Al riguardo, deve essere riaffermato il seguente principio di diritto: la unitarietà dell’accertamento che è (o deve essere) alla base della rettifica delle dichiarazioni dei redditi delle società ed associazioni di cui al D.P.R. 22 dicembre 1986, n. 917, art. 5 (T.U.I.R.) e dei soci delle stesse (D.P.R. n. 600 del 1973, art. 40) e la conseguente automatica imputazione dei redditi a ciascun socio proporzionalmente alla quota di partecipazione agli utili, indipendentemente dalla percezione degli stessi, comporta che il ricorso tributario proposto da uno dei soci o dalla società anche avverso un solo avviso di rettifica, riguarda inscindibilmente la società ed i soci (salvo che questi prospettino questioni personali), i quali tutti devono essere parte dello stesso processo e la controversia non può essere decisa limitatamente ad alcuni soltanto di essi (D.Lgs. n. 546 del 1992, art. 14, comma 1) perchè non ha ad oggetto la singola posizione debitoria dei ricorrenti, bensì la posizione inscindibilmente comune a tutti i debitori rispetto alla obbligazione dedotta nell’atto autoritativo impugnato, cioè gli elementi comuni della fattispecie costitutiva della obbligazione (Cass., SS.UU. 1052/2007); trattasi pertanto di fattispecie di litisconsorzio necessario originario, con la conseguenza che il ricorso proposto anche da uno soltanto dei soggetti interessati destinatario di un atto impositivo apre la strada al giudizio necessariamente collettivo ed il giudice adito in primo grado deve ordinare l’integrazione del contraddittorio (a meno che non si possa disporre la riunione dei ricorsi proposti separatamente, ai sensi del D.Lgs. n. 546 del 1992, art. 29); il giudizio celebrato senza la partecipazione di tutti i litisconsorti necessari è nullo per violazione del contraddittorio di cui all’art. 101 c.p.c. e art. 111 Cost., comma 2, e trattasi di nullità assoluta che può e deve essere rilevata in ogni stato e grado del procedimento, anche di ufficio (Cass. SS. UU. 14815 del 2008; Sez. 5, n. 13073 del 2012).
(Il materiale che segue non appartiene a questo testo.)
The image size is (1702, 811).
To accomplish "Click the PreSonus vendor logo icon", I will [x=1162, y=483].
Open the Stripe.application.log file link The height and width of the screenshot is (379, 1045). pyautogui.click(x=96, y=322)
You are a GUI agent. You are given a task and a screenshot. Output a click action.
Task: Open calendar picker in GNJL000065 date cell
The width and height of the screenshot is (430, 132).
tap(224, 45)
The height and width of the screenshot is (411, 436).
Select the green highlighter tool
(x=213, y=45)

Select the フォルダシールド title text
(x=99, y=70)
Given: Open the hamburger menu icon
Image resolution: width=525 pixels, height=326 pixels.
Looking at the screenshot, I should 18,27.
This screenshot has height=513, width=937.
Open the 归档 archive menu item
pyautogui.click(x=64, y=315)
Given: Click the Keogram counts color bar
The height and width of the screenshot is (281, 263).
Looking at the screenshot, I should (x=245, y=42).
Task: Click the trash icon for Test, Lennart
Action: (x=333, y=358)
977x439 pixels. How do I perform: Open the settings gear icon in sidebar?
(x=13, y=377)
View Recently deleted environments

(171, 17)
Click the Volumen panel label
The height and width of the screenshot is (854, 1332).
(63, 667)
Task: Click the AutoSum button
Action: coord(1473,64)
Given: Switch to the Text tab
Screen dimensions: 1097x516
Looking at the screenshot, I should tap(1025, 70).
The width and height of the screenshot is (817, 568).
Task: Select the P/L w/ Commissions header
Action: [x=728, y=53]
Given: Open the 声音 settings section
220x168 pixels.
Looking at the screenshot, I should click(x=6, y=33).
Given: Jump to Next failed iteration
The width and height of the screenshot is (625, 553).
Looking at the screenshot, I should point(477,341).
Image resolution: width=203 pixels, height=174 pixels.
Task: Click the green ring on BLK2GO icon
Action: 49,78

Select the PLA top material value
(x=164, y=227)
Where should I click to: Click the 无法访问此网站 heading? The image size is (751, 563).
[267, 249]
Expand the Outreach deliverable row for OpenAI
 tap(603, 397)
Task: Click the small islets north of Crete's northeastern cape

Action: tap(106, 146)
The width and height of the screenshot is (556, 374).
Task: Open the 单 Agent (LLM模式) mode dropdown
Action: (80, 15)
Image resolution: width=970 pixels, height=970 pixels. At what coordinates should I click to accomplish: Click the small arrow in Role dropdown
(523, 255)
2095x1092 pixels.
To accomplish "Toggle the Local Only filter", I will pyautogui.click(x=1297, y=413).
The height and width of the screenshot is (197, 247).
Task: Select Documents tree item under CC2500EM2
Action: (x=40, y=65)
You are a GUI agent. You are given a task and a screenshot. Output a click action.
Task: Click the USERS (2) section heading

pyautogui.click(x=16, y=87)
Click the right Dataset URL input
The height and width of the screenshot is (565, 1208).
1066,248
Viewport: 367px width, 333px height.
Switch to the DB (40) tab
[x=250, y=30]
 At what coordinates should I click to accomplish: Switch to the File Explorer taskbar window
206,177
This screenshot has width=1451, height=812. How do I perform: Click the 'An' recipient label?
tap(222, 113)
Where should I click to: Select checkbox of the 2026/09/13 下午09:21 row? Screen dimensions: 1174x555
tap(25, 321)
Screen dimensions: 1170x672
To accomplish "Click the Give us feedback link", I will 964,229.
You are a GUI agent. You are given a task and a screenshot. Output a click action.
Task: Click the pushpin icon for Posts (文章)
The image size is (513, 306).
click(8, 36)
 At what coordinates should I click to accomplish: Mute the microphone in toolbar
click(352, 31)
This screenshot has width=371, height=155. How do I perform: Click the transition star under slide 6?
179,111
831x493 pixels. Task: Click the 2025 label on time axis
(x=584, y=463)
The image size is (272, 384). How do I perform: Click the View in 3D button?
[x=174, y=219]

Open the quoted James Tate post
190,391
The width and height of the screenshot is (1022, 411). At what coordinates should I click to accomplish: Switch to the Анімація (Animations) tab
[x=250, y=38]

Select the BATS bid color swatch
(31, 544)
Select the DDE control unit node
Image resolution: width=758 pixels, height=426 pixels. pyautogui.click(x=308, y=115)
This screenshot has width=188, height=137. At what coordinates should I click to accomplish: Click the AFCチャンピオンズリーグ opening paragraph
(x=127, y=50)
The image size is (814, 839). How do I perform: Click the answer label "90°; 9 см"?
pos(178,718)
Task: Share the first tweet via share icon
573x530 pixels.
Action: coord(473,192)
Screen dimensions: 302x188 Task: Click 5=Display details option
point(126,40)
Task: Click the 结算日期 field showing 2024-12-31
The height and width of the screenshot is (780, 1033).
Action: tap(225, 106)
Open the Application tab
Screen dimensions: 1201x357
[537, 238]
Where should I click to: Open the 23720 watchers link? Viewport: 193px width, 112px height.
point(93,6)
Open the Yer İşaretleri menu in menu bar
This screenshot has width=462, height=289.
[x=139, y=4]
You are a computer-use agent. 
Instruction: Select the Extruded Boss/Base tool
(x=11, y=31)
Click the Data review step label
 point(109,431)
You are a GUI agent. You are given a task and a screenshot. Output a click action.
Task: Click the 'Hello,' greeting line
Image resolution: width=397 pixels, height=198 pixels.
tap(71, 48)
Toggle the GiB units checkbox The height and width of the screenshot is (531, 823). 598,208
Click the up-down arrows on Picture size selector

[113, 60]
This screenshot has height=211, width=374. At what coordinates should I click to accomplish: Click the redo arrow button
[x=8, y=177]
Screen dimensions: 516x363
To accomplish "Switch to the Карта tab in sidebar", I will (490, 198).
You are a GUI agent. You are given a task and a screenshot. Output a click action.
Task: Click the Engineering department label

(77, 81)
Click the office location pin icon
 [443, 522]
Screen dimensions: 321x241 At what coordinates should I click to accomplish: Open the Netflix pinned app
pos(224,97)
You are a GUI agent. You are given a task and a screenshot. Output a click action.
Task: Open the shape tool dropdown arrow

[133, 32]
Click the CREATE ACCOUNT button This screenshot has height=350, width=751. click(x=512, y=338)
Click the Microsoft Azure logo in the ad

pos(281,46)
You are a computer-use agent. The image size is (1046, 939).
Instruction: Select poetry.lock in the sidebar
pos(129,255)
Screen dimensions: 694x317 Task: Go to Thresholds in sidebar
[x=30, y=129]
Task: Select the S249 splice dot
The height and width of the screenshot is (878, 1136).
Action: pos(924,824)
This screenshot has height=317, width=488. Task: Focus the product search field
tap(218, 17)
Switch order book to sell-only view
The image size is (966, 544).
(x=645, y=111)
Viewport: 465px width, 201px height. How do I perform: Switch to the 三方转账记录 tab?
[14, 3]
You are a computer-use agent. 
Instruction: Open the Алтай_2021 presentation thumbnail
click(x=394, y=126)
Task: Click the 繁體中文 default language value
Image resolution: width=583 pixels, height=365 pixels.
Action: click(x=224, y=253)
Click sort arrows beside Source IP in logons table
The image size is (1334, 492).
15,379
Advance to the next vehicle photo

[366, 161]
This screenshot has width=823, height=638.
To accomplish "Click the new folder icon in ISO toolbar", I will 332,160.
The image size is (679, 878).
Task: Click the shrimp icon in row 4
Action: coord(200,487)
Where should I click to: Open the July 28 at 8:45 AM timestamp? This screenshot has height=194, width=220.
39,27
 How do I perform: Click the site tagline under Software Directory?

Dato che nel caso di specie il giudizio è stato celebrato senza che fosse disposta l’integrazione del contraddittorio nei confronti di tutti i litisconsorti necessari – nè apparendo di qualche utilità la riunione dei ricorsi separatamente proposti dalla società e dal solo socio accomandatario, appunto per la carenza originaria del contraddittorio nei confronti del socio rimasto estraneo a tutti i processi – deve concludersi che l’intero rapporto processuale si è sviluppato in violazione del D.Lgs. n. 546 del 1992, art. 14.
Si impone quindi la cassazione della decisione impugnata e dell’intero giudizio, e la causa deve essere rinviata alla Commissione tributaria provinciale di Caserta, per la celebrazione del giudizio di primo grado.
Il giudice di rinvio dovrà disporre la integrazione del contraddittorio, ai sensi del D.Lgs. n. 546 del 1992, art. 14.
PQM
La Corte, decidendo sul ricorso, cassa la sentenza impugnata e rinvia la causa alla Commissione tributaria provinciale di Caserta.
Compensa le spese dell’intero giudizio.
Così deciso in Roma, il 28 settembre 2016.